The myth has arisen that Thompson has never had a hard political race. At the beginning of the 1994 Senate campaign he was down 20 points to Cooper, and East Tennessee conservatives were just not that impressed. Tennessee had had two Democratic senators in Al Gore and Jim Sasser; it appeared that would not change. What people remember at the end of the campaign is that Thompson led the ticket, won with 61 percent of the vote. The TCU endorsed him. Moxley would go on to join his Senate staff. We would all become solid Thompson supporters. But it didn't happen overnight.

Over the fall and winter I was to see Thompson often at various Lincoln Day Dinners in the surrounding counties. These annual party fundraisers get good attendance in a gubernatorial election year—you could sense 1994 would be a good year for Republicans and they were excited about it. At the first of these events it was obvious the crowds were there to see Sundquist, the party's hope to regain the governor's office and control of patronage. They would usually seat Thompson down on the end of the dais, and he usually got to speak last. Sundquist and the local congressman would get first dibs. His speeches were OK, but not spellbinding. They tended to be a little too abstract, too much from his background as a Senate staffer, a federal prosecutor and an attorney. But he got better as he went along. His problem was his attitude. He generally looked miserable and had the air of a man who wondered why he was there.

After the Knox County event at which Newt Gingrich had fired up the crowd with his Contract with America, Thompson and some of the locals repaired to the hotel bar to get something to drink that would kill the taste of rubber chicken . It was obvious Thompson was uncomfortable in his new role. He couldn't find his rhythm. He had been watching Sundquist and Quillen and Congressman Jimmy Duncan, who had had years of party banquets behind them and could deliver a banal homily at the drop of a hat. It just wasn't Thompson's style.

Thompson had entered the race as a conventional candidate, doing what conventional candidates do, and he hated it. He also wasn't making any progress in catching Cooper.
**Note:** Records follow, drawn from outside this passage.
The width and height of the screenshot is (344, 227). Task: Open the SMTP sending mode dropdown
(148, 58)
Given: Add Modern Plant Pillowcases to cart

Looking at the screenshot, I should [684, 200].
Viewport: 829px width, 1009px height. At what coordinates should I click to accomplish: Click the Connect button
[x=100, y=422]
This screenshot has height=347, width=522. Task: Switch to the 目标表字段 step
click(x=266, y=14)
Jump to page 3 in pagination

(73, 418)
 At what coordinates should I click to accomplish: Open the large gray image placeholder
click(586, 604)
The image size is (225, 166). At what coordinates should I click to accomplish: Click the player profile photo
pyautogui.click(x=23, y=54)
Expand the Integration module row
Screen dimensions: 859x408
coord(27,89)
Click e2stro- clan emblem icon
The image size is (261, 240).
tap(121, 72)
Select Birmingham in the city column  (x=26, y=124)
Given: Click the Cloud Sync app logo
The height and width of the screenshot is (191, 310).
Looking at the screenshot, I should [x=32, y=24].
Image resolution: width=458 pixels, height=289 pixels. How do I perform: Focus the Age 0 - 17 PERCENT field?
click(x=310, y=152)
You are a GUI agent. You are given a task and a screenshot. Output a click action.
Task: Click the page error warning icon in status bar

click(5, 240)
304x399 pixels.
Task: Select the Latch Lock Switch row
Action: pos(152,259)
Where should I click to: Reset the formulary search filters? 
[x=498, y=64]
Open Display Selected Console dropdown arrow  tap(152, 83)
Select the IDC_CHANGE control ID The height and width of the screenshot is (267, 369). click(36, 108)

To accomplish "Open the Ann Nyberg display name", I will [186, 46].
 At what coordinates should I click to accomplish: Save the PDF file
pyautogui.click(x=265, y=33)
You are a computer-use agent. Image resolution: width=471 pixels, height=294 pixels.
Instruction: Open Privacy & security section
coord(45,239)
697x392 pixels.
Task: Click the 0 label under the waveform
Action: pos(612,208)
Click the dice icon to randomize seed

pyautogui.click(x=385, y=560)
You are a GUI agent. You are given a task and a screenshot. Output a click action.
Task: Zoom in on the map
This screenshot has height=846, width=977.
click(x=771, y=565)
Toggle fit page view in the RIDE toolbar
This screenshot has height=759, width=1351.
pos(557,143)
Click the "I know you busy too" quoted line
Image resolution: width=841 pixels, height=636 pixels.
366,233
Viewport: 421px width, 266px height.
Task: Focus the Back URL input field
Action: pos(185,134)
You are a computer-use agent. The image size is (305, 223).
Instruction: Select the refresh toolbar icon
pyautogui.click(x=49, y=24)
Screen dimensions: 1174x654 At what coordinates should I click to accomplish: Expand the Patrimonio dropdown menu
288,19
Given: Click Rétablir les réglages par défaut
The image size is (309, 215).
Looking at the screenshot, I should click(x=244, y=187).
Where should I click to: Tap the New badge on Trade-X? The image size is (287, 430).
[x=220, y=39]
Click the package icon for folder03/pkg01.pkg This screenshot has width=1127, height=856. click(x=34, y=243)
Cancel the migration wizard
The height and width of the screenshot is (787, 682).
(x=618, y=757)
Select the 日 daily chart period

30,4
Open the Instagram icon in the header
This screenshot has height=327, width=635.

Somewhere in the course of the conversation Thompson became “Fred” and it got down to candid talk. Someone at the table offered the opinion that people didn't really want those long-winded answers. They just wanted to know one thing: “Are you one of us, or are you one of them?” Thompson threw back his head and laughed at that.

If Fred jumps in, this will probably bare little resemblance to a conventional campaign. He doesn't like running that sort of a campaign. He chucked all that away in '94, and ran as himself, and it endeared him to voters. They understood him, where he stood, what he meant, and what he planned to do in DC.

In an age where politicos say what they think people want to hear, Fred could turn those tabels, and say what he KNOWS the people want to hear. Even better, he knows he can get it done.